James Gilligan’s ‘epidemic’ has escalated into a pandemic, thanks primarily to the digital world’s ‘manosphere’ and social media. The survey that ‘Everyone’s Invited’ conducted included one nine-year-old boy who named Andrew Tate, the self-proclaimed misogynist influencer, as his role model in a school project. Tate has boasted about punching and beating women. A 2023 You-Gov poll found that one in six boys aged 6-15 had a positive view of Tate. Jamie mentions him in his interview in Episode 2.

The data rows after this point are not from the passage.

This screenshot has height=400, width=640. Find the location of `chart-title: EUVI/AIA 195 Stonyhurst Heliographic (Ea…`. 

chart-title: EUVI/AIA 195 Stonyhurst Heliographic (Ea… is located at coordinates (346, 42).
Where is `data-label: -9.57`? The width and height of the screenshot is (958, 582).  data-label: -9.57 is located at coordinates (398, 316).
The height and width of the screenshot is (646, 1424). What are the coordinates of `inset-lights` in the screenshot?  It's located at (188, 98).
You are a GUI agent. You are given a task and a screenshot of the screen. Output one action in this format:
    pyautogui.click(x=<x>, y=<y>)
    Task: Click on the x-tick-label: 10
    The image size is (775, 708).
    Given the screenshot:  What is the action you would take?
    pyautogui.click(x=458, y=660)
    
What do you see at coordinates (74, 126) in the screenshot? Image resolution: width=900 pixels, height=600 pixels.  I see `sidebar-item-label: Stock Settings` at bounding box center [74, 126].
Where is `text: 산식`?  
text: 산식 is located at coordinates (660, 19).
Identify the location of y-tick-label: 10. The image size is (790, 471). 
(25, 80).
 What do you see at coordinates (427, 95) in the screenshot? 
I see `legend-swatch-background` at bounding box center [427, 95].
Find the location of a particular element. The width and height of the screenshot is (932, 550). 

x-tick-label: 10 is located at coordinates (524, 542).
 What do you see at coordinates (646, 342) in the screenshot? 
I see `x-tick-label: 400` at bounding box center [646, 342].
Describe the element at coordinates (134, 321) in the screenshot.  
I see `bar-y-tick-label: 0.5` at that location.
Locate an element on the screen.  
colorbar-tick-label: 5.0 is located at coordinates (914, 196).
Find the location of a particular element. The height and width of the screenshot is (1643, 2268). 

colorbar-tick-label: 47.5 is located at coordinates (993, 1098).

Had Jamie not made his frenzied attack on Katie, repeatedly stabbing her, his ego may not have survived, overwhelmed by the ridicule she heaped on him in full view of all those with access to her ‘insta’ posts. Her attack was vicious and she had mortified (literally means ‘deadened’!) him by her salvo of emojis. His repeated response to both his father and the police was that he had ‘done nothing wrong’. Eddie assumed that meant his son was innocent of the murder, whereas I suspect Jamie meant that his actions were justified, given the circumstances of his situation.
When I asked my grand-daughter why she thought Jamie killed Katie, she told me that he probably felt he had no choice; his mates would have been egging him on (one of them, Ryan, provided the murder weapon, if you remember) – and he would have lost face (been further humiliated) if he had come back without having done something to prove his masculinity. I stifled the response that immediately came to mind (‘Of course he had a choice – he just made the wrong one!’) and instead we talked a bit more about the pressures on Jamie – and on Katie.
I was left reflecting that if we are to stem the flow of this violence and limit the growing numbers of incel recruits – and those named incels by their detractors - then parental figures – whether in schools or in family homes – need to inform themselves about what is online and what the pressures on their children are.
So on the one hand, they have to be aware of porn addiction, strangulation and sexual violence – and be able to air their concerns to their children in a way that engages them, rather than shuts them down. On the other hand, they need to be super-sensitive to the toxic shame that some children are drowning in because they don’t conform to the stereotypes of masculinity or femininity laid down online, in social media posts and TikTok feeds – and they have to find ways of talking comfortably with their children about a sexual intimacy that is loving and consensual.